RECORDED DATA:
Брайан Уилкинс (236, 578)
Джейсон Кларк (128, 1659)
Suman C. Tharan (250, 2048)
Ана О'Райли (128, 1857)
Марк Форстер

YOUR ASSIGNMENT:
Whatever appears in the lines above should be copied exactly.

PROBLEM SOLUTION:
Брайан Уилкинс (236, 578)
Джейсон Кларк (128, 1659)
Suman C. Tharan (250, 2048)
Ана О'Райли (128, 1857)
Марк Форстер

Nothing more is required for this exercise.